AWS EBS Burst Behaviour in EC2 and RDS with GP2 volumes

Contents

About a day after kicking off an intensive backfill process, the owning team noticed that it was taking longer than expected. When checking for bottlenecks, our metrics and monitoring tool highlighted some oddities around database read latency:

Graph of database read latencies, briefly summarised below

The average read latency of the database jumped from 0.5ms to 3ms, but briefly dipped down to 1ms every 24 hours. This didn’t match any application behaviour I would expect: if anything, I would expect an expensive query run daily to temporarily increase read latency.

Additionally, the database’s throughput metrics showed brief, sharp increases in read throughput correlating to decreases in read latency:

Graph of database throughput, briefly summarised above

Based on previous experience, I expected this would be the result of an exhausted EBS burst balance - RDS DB instances rely on EBS storage for their storage requirements, and this database relies on gp2 storage.

EBS Burst Balances

EC2 instances (and by extension, RDS instances) almost always use EBS volumes for persistent data storage. EBS volumes are network-based, and apply various limits and thresholds to ensure fair service.

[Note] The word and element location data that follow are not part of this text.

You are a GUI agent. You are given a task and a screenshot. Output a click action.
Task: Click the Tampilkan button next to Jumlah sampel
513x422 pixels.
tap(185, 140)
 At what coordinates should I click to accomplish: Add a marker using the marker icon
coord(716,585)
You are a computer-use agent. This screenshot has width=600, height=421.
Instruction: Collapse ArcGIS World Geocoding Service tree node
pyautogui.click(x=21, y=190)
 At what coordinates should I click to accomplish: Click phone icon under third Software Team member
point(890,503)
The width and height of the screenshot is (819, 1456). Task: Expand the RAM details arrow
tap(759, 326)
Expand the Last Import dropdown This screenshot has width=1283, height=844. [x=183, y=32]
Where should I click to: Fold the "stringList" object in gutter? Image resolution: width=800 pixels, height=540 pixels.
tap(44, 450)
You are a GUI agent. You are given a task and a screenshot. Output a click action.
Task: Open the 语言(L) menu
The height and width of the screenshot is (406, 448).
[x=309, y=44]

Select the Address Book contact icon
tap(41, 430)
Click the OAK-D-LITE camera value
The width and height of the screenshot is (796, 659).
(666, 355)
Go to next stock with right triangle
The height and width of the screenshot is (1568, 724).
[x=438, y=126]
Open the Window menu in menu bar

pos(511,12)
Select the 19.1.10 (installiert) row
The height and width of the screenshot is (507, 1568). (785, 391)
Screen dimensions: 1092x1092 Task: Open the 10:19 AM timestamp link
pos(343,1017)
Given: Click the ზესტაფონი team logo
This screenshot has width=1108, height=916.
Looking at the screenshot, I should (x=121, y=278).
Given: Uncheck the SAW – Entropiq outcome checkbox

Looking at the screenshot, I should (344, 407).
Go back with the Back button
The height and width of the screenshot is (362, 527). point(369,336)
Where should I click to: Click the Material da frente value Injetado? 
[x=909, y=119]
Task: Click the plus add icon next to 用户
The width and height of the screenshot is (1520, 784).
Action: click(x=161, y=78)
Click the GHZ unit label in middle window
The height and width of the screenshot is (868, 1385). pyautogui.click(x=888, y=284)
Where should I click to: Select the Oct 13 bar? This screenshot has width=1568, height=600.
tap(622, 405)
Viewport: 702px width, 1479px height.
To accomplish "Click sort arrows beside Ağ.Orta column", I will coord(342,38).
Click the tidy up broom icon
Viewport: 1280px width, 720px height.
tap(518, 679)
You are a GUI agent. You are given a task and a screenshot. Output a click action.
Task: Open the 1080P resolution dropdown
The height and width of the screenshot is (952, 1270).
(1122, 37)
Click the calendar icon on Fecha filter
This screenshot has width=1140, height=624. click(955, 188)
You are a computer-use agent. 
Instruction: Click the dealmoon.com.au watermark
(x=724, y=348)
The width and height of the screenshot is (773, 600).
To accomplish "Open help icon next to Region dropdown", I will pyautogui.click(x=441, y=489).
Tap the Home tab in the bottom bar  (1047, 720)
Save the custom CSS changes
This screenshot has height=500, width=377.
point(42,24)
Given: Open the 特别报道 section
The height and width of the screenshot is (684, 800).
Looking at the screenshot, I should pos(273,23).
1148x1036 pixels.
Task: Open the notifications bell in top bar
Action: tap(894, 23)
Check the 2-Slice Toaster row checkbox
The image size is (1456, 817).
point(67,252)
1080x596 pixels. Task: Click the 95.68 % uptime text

This particular database uses “general purpose 2” (gp2) storage. Volumes using gp2 storage only provision storage capacity, and IOPS/throughput scale based on that value. The IOPS and throughput limits will “burst” in some scenarios, allowing you to temporarily exceed the provisioned amount.

EBS gp2 Volume Calculator

The following calculator summarises the variable values based on the gp2 volume’s size. Calculations are based on information from AWS’s documentation, primarily Amazon EBS Volume Types and EBS I/O characteristics and monitoring.

Note that throughput limits are defined in MiB/s, or “mebibytes per second” — a mebibyte is 1,073,741,824 (1024³) bytes.

1-16384 GiB
Base Burst
Through­put 187.5 MiB/s 250 MiB/s
IOPS 750 3000
Duration 40m
Refill 2h

EBS Volume Observations

In this scenario, the database used a 250 GiB gp2 EBS volume for storage. To summarise, this results in the following:

  • 750 IOPS baseline, bursting to 3000 (for up to 40 minutes)
  • 187.5 MiB/s throughput, bursting to 250 MiB/s (at time of writing, the volume would also be capped at 128 MiB/s if burst credits are exhausted)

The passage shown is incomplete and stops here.